From the entries that follow, copy exactly the lines beginning at the line holding "The height and width of the screenshot is (1334, 750)." and continuing through the line holding "Click the green checkmark".

* * * *

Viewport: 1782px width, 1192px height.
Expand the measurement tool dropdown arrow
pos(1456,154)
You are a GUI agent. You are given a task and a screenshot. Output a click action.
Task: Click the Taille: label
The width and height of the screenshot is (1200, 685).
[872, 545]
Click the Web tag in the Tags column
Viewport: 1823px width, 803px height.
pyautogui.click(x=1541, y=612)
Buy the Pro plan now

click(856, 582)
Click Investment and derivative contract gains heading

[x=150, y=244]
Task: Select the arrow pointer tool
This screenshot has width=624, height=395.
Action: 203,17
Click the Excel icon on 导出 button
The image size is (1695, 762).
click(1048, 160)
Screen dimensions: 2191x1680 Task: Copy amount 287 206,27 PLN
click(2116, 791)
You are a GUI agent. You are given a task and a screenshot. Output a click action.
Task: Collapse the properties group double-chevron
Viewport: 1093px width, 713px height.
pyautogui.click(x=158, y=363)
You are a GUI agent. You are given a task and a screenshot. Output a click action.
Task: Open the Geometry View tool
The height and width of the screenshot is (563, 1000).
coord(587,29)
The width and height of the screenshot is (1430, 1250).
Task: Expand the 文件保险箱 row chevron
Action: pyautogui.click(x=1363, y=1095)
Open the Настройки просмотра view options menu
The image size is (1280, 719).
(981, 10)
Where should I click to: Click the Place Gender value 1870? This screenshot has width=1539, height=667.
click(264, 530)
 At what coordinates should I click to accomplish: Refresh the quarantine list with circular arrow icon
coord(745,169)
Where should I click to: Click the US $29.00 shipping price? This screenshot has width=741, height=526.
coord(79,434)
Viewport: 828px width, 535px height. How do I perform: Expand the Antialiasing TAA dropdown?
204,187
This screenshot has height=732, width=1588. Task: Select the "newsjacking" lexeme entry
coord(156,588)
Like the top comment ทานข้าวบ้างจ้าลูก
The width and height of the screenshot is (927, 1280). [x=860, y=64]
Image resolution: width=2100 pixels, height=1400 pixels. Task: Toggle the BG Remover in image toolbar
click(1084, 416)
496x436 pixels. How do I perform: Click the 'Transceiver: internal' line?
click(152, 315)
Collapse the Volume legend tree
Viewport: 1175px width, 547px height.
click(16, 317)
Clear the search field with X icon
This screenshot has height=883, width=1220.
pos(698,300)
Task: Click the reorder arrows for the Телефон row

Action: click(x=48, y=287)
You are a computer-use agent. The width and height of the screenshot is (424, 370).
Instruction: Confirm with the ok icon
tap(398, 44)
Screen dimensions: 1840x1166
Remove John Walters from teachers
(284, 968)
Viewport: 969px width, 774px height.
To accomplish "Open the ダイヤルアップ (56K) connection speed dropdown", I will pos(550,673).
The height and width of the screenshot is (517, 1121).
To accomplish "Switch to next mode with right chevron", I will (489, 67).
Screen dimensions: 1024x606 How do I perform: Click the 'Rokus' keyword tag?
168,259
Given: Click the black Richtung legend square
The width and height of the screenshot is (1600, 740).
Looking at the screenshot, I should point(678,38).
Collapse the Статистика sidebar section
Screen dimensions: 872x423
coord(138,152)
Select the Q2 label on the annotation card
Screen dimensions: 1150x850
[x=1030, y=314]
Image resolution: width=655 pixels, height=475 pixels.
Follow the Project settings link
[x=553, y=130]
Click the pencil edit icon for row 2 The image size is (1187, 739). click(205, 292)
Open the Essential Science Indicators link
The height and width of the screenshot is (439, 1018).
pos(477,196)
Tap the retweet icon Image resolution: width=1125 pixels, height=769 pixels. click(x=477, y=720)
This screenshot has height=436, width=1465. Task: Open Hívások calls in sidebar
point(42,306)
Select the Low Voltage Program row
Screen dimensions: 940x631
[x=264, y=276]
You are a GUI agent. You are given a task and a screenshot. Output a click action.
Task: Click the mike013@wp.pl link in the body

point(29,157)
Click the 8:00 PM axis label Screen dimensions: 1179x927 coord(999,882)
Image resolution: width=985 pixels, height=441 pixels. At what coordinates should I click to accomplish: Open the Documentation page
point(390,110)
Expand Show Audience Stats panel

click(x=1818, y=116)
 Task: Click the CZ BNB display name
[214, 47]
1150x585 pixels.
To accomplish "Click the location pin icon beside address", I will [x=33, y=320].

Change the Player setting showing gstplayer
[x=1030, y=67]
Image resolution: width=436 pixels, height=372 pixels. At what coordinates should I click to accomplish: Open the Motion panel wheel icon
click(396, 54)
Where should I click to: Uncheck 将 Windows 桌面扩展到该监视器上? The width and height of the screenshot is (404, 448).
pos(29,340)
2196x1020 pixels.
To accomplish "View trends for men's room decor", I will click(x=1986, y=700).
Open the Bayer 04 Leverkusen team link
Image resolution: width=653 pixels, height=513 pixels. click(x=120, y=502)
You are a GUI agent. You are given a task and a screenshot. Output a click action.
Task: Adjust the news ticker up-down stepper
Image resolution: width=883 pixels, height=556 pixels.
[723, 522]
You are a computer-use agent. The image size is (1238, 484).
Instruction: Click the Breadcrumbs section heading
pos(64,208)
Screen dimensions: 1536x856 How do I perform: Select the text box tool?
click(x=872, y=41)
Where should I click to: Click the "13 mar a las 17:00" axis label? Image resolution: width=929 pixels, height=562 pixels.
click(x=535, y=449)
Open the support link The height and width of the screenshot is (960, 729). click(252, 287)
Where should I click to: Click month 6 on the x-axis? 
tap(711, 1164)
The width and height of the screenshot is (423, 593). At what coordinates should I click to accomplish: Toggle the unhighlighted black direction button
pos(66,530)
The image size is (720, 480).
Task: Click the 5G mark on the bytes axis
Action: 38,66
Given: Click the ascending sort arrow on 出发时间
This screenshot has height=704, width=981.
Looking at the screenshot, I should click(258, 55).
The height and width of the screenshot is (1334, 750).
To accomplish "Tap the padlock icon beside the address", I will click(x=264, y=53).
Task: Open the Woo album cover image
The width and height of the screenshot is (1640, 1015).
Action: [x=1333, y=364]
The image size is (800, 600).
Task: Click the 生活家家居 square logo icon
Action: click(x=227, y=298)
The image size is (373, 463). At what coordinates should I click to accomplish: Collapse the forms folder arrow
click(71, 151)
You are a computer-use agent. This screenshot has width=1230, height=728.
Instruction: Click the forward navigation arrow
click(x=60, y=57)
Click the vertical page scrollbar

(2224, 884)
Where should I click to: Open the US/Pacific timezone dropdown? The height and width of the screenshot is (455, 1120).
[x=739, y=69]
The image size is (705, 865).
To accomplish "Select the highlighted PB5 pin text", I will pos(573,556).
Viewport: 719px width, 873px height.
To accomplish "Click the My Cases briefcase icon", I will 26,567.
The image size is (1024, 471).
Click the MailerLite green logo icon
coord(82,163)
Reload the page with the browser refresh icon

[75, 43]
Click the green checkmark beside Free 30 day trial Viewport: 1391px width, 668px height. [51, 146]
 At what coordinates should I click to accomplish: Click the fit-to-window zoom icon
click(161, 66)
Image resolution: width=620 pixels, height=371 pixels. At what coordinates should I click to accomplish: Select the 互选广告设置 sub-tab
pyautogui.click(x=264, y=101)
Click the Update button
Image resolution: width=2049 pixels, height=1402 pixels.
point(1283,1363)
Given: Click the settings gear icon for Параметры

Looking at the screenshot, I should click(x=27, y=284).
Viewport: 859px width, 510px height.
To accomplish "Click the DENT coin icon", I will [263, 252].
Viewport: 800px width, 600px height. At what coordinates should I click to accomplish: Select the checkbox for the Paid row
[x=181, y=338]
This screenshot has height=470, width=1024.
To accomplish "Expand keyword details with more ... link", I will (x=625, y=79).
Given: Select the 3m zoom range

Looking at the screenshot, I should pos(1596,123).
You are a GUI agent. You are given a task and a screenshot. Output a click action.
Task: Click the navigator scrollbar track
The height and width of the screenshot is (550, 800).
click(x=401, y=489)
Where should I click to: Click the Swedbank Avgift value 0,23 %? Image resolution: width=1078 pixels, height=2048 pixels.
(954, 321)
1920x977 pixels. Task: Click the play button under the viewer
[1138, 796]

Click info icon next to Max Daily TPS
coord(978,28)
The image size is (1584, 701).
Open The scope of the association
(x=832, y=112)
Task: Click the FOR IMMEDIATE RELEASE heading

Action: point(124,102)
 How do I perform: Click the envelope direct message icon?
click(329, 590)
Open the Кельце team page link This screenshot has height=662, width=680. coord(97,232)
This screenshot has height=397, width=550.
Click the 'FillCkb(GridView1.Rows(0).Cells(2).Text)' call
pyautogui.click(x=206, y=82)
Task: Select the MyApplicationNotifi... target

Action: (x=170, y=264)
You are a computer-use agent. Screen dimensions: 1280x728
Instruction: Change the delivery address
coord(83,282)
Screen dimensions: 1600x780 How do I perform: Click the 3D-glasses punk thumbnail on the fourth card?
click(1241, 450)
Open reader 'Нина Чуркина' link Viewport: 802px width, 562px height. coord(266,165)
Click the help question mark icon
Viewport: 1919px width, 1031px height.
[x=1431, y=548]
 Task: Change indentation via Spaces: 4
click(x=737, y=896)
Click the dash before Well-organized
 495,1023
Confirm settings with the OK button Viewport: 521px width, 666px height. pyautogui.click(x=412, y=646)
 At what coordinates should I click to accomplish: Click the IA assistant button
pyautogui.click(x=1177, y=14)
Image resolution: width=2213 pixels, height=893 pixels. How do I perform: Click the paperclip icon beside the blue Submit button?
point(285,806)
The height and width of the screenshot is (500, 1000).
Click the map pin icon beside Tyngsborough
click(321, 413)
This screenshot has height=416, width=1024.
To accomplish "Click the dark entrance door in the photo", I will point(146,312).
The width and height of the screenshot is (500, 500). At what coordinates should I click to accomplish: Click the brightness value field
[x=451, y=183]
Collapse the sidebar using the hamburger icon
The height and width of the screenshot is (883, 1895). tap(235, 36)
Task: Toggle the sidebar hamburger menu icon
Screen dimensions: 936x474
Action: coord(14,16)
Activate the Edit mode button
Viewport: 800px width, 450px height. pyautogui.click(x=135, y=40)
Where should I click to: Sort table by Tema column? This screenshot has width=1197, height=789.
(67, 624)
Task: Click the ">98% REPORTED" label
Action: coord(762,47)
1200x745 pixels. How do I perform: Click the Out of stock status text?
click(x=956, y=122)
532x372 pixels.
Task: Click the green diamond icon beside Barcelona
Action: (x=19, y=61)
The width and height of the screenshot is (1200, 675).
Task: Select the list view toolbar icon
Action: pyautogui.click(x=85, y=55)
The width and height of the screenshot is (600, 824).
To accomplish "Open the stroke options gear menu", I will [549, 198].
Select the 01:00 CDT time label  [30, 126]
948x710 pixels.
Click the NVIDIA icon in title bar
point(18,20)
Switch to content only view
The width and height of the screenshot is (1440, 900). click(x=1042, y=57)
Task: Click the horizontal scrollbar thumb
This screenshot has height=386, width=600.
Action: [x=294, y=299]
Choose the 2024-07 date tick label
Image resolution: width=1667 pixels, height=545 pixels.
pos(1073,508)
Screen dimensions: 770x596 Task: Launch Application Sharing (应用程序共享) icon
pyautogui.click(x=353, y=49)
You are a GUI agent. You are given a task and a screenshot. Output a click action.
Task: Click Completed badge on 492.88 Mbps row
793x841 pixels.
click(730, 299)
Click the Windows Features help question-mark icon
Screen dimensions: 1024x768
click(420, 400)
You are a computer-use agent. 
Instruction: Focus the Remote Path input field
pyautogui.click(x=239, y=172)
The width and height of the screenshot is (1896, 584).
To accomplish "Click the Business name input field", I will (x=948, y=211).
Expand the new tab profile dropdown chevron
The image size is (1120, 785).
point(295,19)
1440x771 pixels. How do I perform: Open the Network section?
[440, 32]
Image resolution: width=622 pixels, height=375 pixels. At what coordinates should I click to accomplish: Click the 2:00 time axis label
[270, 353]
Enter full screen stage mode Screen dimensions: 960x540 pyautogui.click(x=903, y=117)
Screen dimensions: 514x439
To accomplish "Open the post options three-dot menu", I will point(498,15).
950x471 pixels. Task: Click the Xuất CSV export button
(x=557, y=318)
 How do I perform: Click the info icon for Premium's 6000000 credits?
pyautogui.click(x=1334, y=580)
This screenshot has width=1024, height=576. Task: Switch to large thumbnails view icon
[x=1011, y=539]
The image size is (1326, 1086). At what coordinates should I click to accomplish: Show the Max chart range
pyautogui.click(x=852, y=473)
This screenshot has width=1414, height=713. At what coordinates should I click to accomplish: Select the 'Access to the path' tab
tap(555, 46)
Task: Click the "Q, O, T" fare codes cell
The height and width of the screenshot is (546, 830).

* * * *

- _Solution_
The height and width of the screenshot is (1334, 750).
To accomplish "Tap the padlock icon beside the address", I will click(x=264, y=53).
Task: Open the Woo album cover image
The width and height of the screenshot is (1640, 1015).
Action: [x=1333, y=364]
The image size is (800, 600).
Task: Click the 生活家家居 square logo icon
Action: click(x=227, y=298)
The image size is (373, 463). At what coordinates should I click to accomplish: Collapse the forms folder arrow
click(71, 151)
You are a computer-use agent. This screenshot has width=1230, height=728.
Instruction: Click the forward navigation arrow
click(x=60, y=57)
Click the vertical page scrollbar

(2224, 884)
Where should I click to: Open the US/Pacific timezone dropdown? The height and width of the screenshot is (455, 1120).
[x=739, y=69]
The image size is (705, 865).
To accomplish "Select the highlighted PB5 pin text", I will pos(573,556).
Viewport: 719px width, 873px height.
To accomplish "Click the My Cases briefcase icon", I will 26,567.
The image size is (1024, 471).
Click the MailerLite green logo icon
coord(82,163)
Reload the page with the browser refresh icon

[75, 43]
Click the green checkmark beside Free 30 day trial Viewport: 1391px width, 668px height. [51, 146]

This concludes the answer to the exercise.